### Prompt
Update the stretch of the Slack EKM incident write-up from "The Slack EKM" through "was under pressure." so that "background work" reads "background jobs", and give that stretch back in full.

### Passage to read
────

~/library/FM-019
FM-019Slack2026-05-08impact 3h 21mSEV-2

The Encryption Path Under Slack Messages.

The Slack EKM incident was not a general chat outage. It exposed a narrower dependency: encryption-key traffic, cache pressure, background work, and a third-party provider all sat on the path customers needed to send messages and load channels.

enterprise-key-managementkmscachingthird-party-providermessaginglatency

Most users experience encryption as a promise about data protection. In production, it can also be a dependency under the send button. Slack's May 2026 EKM incident made that dependency visible: customers using Enterprise Key Management could have trouble sending messages, loading channels, receiving notifications, using workflows, opening DMs, and working with files because the encryption-key path was under pressure.

────

Stored items
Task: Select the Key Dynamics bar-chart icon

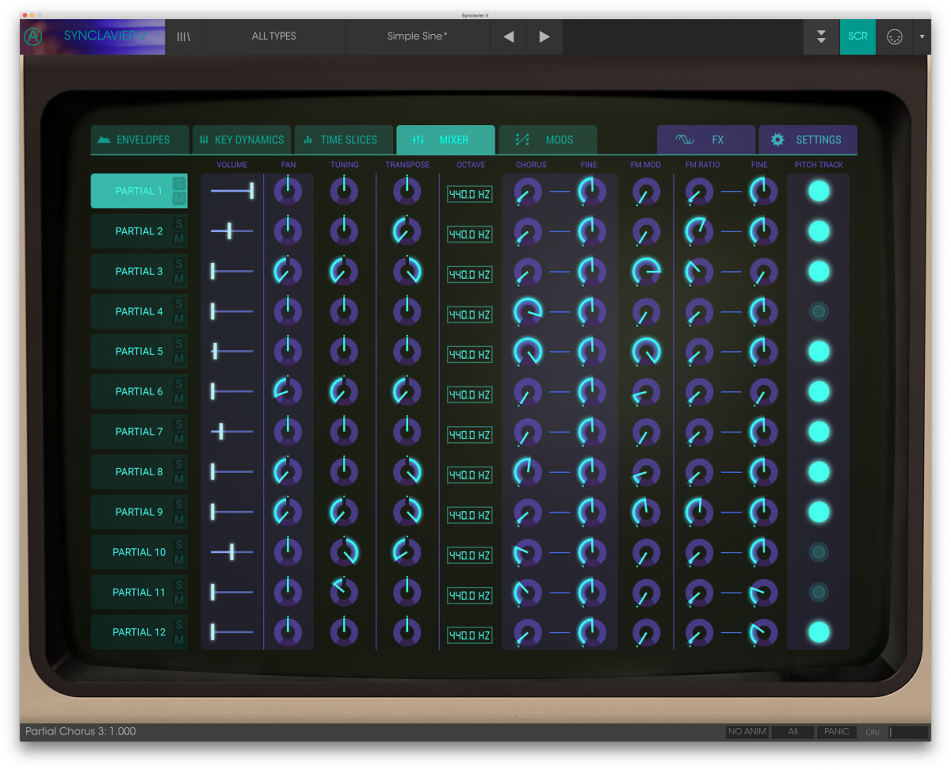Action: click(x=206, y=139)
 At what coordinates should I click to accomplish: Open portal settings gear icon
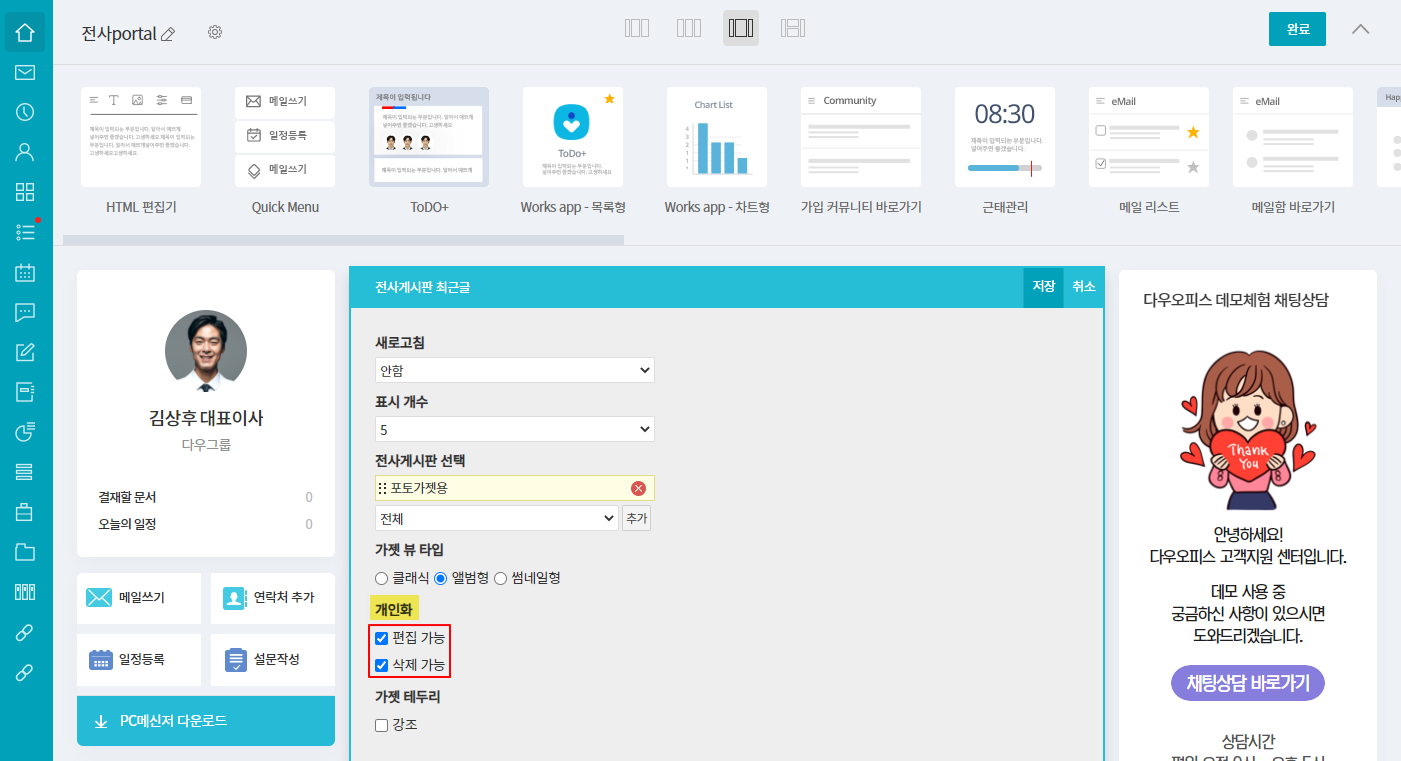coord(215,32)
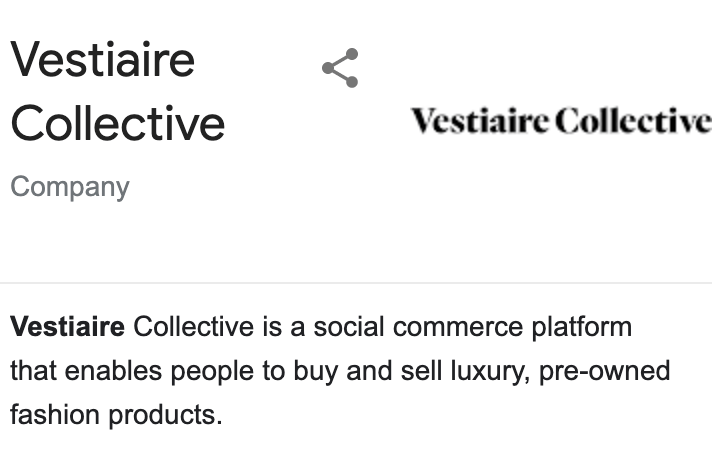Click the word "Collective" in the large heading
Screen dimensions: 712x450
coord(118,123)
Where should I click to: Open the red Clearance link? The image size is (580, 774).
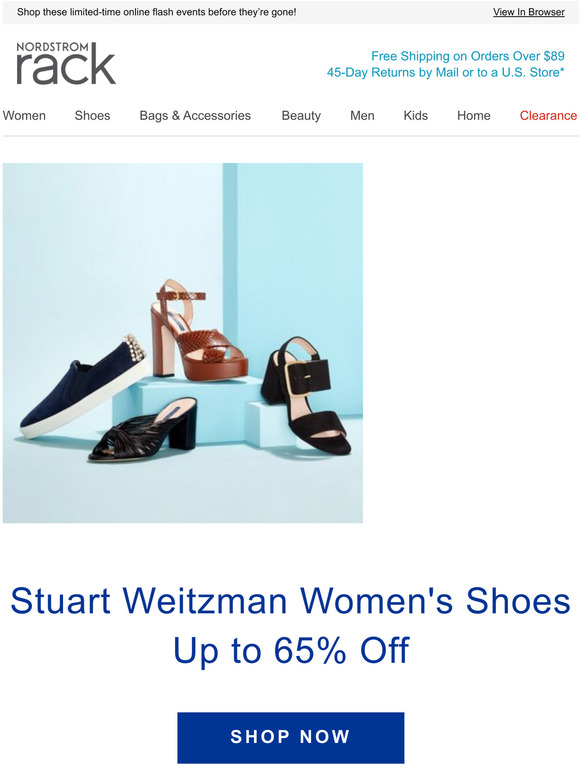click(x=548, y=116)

────

### Written answer
The Slack EKM incident was not a general chat outage. It exposed a narrower dependency: encryption-key traffic, cache pressure, background jobs, and a third-party provider all sat on the path customers needed to send messages and load channels.

enterprise-key-managementkmscachingthird-party-providermessaginglatency

Most users experience encryption as a promise about data protection. In production, it can also be a dependency under the send button. Slack's May 2026 EKM incident made that dependency visible: customers using Enterprise Key Management could have trouble sending messages, loading channels, receiving notifications, using workflows, opening DMs, and working with files because the encryption-key path was under pressure.